» **Task details**:
Your answer must be a single number: the count of lines in the records below that include the string "text".

━━━ Supplied data

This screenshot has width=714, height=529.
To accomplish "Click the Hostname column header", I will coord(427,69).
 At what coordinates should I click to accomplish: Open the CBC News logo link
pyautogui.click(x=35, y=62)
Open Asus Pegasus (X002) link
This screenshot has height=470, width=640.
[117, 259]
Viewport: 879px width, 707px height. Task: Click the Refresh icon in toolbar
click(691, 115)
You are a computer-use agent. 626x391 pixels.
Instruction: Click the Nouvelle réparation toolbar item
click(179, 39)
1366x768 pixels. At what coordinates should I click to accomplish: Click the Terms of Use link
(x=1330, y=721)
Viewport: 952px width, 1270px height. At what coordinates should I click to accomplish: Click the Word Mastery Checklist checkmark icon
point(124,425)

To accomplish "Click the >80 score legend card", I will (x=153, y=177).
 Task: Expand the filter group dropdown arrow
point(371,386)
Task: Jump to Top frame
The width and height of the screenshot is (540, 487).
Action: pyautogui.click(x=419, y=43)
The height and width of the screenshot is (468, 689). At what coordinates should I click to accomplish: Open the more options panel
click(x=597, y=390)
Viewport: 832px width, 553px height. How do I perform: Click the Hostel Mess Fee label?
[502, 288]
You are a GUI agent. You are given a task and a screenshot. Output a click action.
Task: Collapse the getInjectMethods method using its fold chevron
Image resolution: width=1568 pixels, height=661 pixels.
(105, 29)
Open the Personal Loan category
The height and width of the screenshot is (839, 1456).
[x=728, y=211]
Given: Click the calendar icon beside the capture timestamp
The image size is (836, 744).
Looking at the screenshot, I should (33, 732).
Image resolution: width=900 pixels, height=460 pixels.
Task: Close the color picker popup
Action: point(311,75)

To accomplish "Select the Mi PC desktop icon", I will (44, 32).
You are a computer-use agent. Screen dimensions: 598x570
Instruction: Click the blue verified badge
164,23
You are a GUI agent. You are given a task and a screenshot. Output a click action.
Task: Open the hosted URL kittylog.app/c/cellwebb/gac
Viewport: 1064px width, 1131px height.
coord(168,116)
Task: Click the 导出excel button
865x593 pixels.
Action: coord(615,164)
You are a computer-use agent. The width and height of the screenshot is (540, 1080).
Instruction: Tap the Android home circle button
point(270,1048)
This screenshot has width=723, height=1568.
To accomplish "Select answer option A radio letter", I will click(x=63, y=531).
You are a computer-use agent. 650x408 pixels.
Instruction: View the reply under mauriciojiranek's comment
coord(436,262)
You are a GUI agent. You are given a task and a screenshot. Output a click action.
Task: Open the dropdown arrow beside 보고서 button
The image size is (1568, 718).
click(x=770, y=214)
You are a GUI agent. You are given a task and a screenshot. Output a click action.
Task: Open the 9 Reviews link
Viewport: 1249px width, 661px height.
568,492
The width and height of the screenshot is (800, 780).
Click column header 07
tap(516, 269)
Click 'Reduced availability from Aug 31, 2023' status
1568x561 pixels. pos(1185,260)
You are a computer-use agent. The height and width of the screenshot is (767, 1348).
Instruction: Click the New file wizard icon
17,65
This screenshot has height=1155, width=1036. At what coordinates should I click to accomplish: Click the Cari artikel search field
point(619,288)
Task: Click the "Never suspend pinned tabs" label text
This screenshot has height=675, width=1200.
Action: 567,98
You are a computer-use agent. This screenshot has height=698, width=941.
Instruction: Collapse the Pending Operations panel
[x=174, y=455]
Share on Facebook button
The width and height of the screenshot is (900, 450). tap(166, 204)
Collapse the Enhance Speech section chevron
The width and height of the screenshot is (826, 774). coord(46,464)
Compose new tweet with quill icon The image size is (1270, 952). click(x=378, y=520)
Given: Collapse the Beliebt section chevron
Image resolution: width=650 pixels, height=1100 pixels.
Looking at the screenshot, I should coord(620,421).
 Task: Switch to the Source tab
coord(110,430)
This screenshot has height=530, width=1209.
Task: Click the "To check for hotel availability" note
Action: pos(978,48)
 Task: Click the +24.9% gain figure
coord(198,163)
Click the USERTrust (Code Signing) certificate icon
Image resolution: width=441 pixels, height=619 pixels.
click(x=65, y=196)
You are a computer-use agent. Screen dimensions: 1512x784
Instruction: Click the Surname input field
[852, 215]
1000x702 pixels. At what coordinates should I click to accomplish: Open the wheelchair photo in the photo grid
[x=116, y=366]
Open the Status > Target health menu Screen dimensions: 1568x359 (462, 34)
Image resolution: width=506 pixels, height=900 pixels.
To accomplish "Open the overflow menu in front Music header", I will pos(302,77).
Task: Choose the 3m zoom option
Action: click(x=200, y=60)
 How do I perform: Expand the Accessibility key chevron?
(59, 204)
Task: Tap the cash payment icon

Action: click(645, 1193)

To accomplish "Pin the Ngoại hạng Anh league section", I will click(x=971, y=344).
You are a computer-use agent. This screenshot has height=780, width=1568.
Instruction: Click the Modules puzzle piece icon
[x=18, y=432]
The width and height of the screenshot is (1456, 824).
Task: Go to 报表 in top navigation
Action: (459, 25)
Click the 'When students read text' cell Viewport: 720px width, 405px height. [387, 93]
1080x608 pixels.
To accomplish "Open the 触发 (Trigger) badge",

━━━━━━

» **Response below**:
2